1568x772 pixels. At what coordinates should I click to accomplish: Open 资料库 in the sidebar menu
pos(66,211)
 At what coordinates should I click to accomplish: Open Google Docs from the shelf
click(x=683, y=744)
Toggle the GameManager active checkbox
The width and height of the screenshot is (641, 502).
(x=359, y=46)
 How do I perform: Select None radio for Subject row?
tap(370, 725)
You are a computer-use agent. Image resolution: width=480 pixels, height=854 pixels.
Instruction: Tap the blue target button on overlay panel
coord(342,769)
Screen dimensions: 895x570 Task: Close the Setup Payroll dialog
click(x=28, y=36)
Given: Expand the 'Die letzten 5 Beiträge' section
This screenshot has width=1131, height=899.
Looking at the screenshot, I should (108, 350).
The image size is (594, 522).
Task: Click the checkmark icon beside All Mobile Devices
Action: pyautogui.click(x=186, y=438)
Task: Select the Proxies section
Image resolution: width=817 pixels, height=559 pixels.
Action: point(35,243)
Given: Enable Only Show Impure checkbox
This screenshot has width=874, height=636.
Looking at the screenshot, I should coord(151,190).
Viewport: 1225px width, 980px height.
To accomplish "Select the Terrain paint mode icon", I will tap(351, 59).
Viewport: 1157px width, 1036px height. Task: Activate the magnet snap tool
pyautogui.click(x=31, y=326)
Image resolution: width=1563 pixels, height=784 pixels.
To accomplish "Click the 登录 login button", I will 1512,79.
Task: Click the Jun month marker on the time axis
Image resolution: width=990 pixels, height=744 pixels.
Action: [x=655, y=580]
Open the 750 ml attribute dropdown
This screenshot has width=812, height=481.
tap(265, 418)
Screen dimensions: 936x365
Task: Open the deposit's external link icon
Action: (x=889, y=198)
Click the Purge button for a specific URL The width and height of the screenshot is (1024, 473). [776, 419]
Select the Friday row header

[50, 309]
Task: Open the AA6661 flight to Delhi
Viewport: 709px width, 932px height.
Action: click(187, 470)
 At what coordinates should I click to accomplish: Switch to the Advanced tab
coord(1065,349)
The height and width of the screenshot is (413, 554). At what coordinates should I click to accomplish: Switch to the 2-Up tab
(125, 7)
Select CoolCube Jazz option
=-=-=
- TASK PROMPT -
Please make an exact copy of the lines above from the line with "Screen dimensions: 895x570" through the line with "Task: Click the Jun", both ends included.

- RESULT FOR THIS TASK -
Screen dimensions: 895x570 Task: Close the Setup Payroll dialog
click(x=28, y=36)
Given: Expand the 'Die letzten 5 Beiträge' section
This screenshot has width=1131, height=899.
Looking at the screenshot, I should (108, 350).
The image size is (594, 522).
Task: Click the checkmark icon beside All Mobile Devices
Action: pyautogui.click(x=186, y=438)
Task: Select the Proxies section
Image resolution: width=817 pixels, height=559 pixels.
Action: point(35,243)
Given: Enable Only Show Impure checkbox
This screenshot has width=874, height=636.
Looking at the screenshot, I should coord(151,190).
Viewport: 1225px width, 980px height.
To accomplish "Select the Terrain paint mode icon", I will tap(351, 59).
Viewport: 1157px width, 1036px height. Task: Activate the magnet snap tool
pyautogui.click(x=31, y=326)
Image resolution: width=1563 pixels, height=784 pixels.
To accomplish "Click the 登录 login button", I will 1512,79.
Task: Click the Jun month marker on the time axis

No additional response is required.